The Banker magazine in an article it published recently begins with a question saying, ‘After the Kuwaiti economy recorded its largest contraction in 2020, since the Iraqi invasion of 1990, is it preparing this year to achieve its best performance in a decade, so what difference can a few years make?

A local Arabic daily quoting sources explained that the steady recovery in oil prices — whose exports represent about 90 percent of the Kuwaiti government’s revenues — made the government expect a significant reduction in the country’s deficit for the next fiscal year, even before the new price increases due to the Russian invasion of Ukraine, in addition to the decline of recent concerns about the lack of liquidity.

The Banker pointed out the rise in oil prices provides a temporary respite for the economic challenges in Kuwait, coinciding with the decline in the pandemic restrictions in light of the decrease in the number of infections and the improvement of business confidence in general, as companies listed on the Kuwait Stock Exchange announced an increase in their profits on an annual basis of 398 percent for the first nine months of 2021.

The magazine quoted Ali Khalil, CEO of the Financial Center Company, on his expectations that high vaccination rates, a strong recovery in oil prices, and an increase in government spending on infrastructure projects, along with reforms, would contribute positively to economic growth.

However, the magazine believes that the relief from the recent increase in oil prices may remain short-lived, given expectations that a correction in prices will occur at the end of the year. What’s more, recent increases may be counterproductive in the long run, reducing the incentive to make painful but necessary structural changes in a country’s economy.

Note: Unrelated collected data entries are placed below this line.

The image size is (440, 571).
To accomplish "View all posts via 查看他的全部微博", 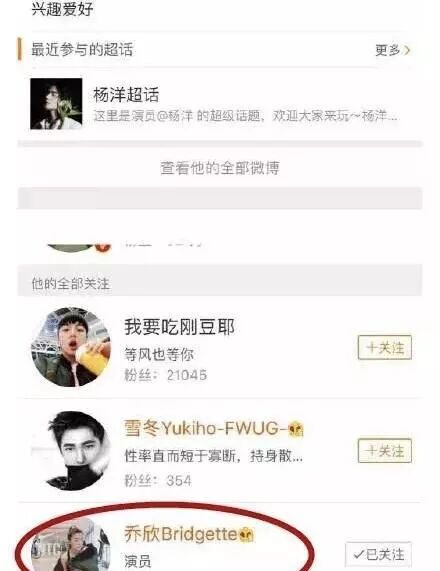I will (220, 168).
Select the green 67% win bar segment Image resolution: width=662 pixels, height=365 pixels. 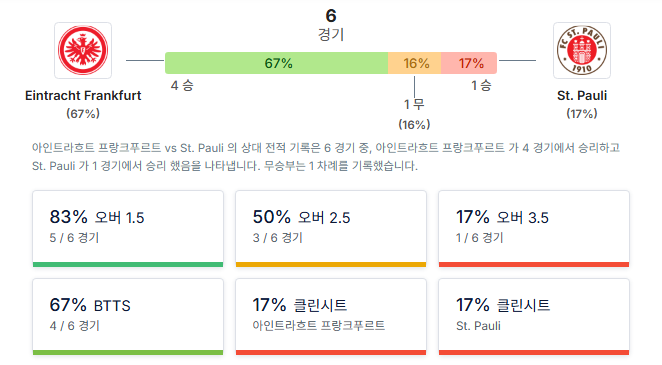click(x=277, y=63)
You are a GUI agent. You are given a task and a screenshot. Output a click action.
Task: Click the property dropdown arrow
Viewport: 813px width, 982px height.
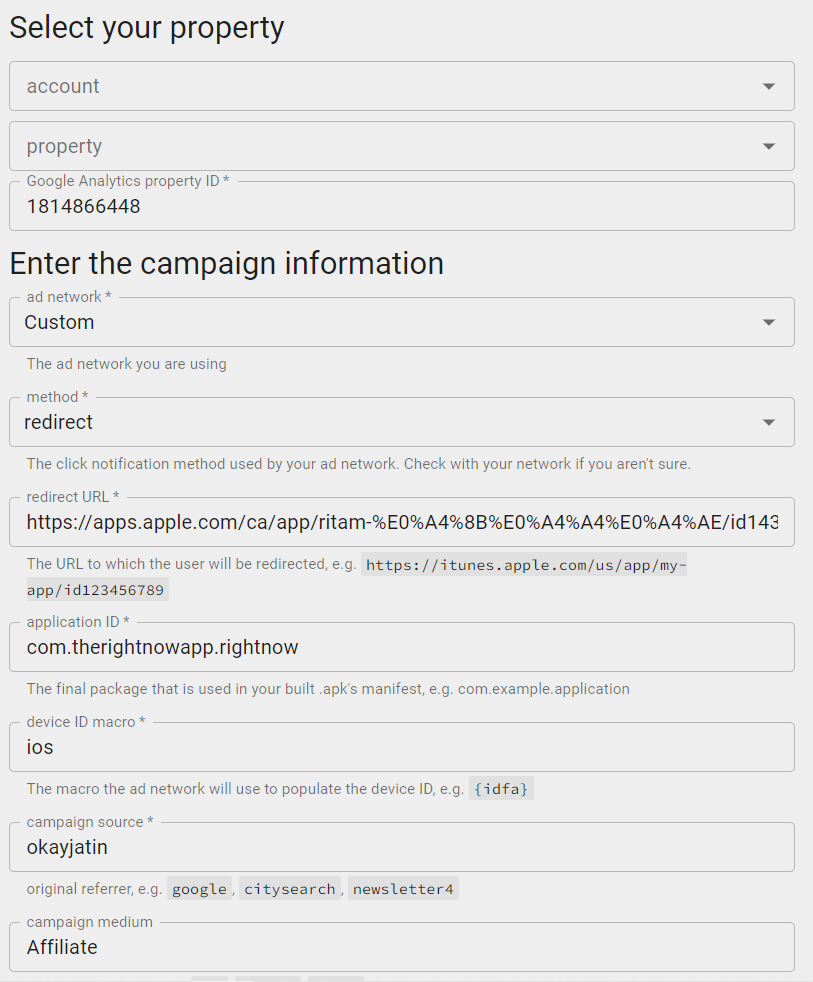point(768,147)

Given that the Kuwaiti economy is the least diversified among the Gulf economies, Kuwait is considered the most vulnerable to fluctuations in oil prices, as was evident in the past two years. The country’s economy was most affected in the Gulf in 2020, when oil prices witnessed a decline to about $30 a barrel in the early stages of the Covid-19 pandemic.

In addition to a record deficit since the 2014/2015 fiscal, the collapse of oil revenues raised fears of a liquidity crisis, with the continuation of political paralysis that prevents the country from borrowing from international markets, but the Ukraine crisis pushed the price of a barrel of oil to more than $120, and this was accompanied by the rise fixed prices after vaccination campaigns in the world, and accordingly it is likely that Kuwait’s GDP will recover. According to Capital Economics, the country’s economy is expected to grow by 9.5 percent this year on the back of high oil.

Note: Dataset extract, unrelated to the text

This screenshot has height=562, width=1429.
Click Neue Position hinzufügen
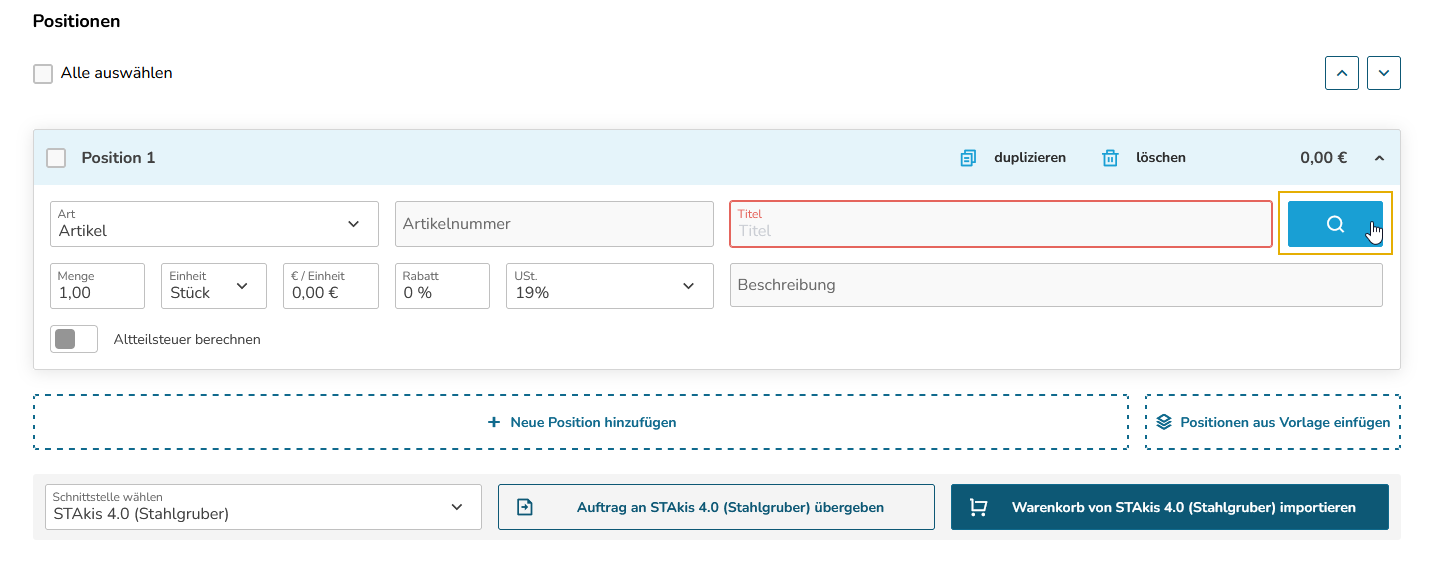point(581,422)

For his part, James Swanston, an economist in the Middle East and North Africa at Capital Economics, suggested that oil prices will remain high during the coming months amid the war in Ukraine, despite the expectation that they will decline again at the end of the year.

The government expects oil revenues to increase for the next fiscal year 2022/23 by 83.4 percent to 16.7 billion dinars, based on an average price of $65 a barrel — about half the barrel trading price in early March due to concerns about the ongoing war in Ukraine.

According to a law passed in 2020, the government will not transfer 10 percent of oil revenues to the Future Generations Fund as usual, as the current account is still suffering from a deficit.

Swanston believes that this would greatly help Kuwait in alleviating concerns about the liquidity of public finances with the government.

Crucially, the government expects the additional oil revenues to reduce the state’s general budget deficit, which amounts to about 12.1 billion dinars, by 74 percent next year.

With oil prices above the budgeted $65 per barrel, government finances may be in a position to return to surplus by the end of the fiscal year, Khalil said.